Why Women Today are Eating Their Placentas

Why are healthy women in wealthy societies suddenly considering eating their placentas, given that the practice has been regarded with disgust for a good two to three hundred years, and that its health benefits are contested? Perhaps it’s because, in an era of medicalized childbirth, we’re regaining an awareness of–and connection to–that mysterious beret-shaped organ that sustains babies in the womb, and it no longer feels right to toss it in the trash.

But there’s more to it: We’re afraid of postpartum depression (and its severe form, postpartum psychosis) and are willing to try anything to avoid those conditions. Contemporary childbirth looks almost nothing like childbirth in the so-called “bad old days”; in colonial America, in Europe, and in many traditional societies today, women are not left on their own with their new babies, but are bolstered by vigorous community support, such that other women care for older children, cook, and clean so that the newly delivered mother can rest in bed for a good month or so.

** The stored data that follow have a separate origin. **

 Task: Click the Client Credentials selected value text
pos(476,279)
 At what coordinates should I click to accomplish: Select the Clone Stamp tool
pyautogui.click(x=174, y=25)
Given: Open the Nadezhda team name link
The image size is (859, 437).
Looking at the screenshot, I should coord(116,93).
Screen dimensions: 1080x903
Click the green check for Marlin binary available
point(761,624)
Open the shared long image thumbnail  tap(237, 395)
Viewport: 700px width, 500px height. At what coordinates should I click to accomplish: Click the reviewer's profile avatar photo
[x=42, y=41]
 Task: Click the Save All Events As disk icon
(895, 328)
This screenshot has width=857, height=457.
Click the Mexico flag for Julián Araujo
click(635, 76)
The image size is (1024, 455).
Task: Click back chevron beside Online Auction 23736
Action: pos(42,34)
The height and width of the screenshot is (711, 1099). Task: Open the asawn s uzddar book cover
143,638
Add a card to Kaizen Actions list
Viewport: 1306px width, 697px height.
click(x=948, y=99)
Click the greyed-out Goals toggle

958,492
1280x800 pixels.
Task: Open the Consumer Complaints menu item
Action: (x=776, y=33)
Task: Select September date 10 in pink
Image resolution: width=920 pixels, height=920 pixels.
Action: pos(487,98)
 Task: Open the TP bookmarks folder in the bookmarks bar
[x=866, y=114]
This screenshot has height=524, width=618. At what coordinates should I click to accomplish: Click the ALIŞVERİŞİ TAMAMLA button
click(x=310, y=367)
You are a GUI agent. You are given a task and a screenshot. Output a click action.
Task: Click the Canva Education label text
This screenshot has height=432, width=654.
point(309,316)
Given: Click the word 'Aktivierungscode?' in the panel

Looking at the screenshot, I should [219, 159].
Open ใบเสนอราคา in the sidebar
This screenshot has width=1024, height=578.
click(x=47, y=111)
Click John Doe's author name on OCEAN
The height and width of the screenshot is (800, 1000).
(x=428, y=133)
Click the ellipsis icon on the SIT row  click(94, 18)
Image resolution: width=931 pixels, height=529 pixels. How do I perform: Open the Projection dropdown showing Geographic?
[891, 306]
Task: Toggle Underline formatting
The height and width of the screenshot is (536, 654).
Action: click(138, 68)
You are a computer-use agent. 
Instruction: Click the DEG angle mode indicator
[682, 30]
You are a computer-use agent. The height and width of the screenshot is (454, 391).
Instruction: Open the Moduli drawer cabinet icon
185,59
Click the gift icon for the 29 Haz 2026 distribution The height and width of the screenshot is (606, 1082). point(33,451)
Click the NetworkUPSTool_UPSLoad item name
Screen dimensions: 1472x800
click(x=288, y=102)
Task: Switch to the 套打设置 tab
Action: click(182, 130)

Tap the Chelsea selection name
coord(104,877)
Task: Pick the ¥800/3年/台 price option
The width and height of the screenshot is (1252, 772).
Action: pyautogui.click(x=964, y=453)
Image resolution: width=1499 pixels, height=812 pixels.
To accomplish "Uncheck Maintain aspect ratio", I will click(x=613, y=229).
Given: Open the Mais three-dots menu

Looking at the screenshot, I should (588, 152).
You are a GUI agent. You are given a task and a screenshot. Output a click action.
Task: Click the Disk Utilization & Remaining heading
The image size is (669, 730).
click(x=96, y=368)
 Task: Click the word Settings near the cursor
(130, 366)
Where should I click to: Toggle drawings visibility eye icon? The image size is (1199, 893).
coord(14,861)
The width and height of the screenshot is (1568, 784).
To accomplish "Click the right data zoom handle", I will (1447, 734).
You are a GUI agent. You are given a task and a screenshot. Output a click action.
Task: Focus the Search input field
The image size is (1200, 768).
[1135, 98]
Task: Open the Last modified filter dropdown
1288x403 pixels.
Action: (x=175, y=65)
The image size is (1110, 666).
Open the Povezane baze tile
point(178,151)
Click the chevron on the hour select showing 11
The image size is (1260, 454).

So, what are we really trying to feed when we contemplate eating placentas? Lost micronutrients, or a lost sense of belonging and mutual care that placenta eating once provided?

Read the rest of the post at the CT Women’s blog, her.meneutics,  here–if you’ve got the stomach for it!

{really, it’s not that bad…it’s just a mini-history of placental significance and some reflections on the need for community support in the time following childbirth…}

 

2 thoughts on “Why Women Today are Eating Their Placentas

  1. Ha, you reiterated the phrase “placental significance” here. I’ve got to work that phrase into conversation somehow!

    Tim

  2. I am so fascinated by the whole “natural” (whatever that means) childbirth movement and have considered what I would do with my placenta in the case that I would be able to keep it…I’m not sure yet! But you talk about community in this article and that rings so true for me. My mother is a nurse, and if I were to have, say, a home-birth, I would want her there. But she has made it clear that she would not support such a thing. So, I don’t know what I will do…but I have time to figure it out (this is probably TMI) due to the ridiculous amount of power that insurance companies have over the timeline of a woman’s reproductive choices!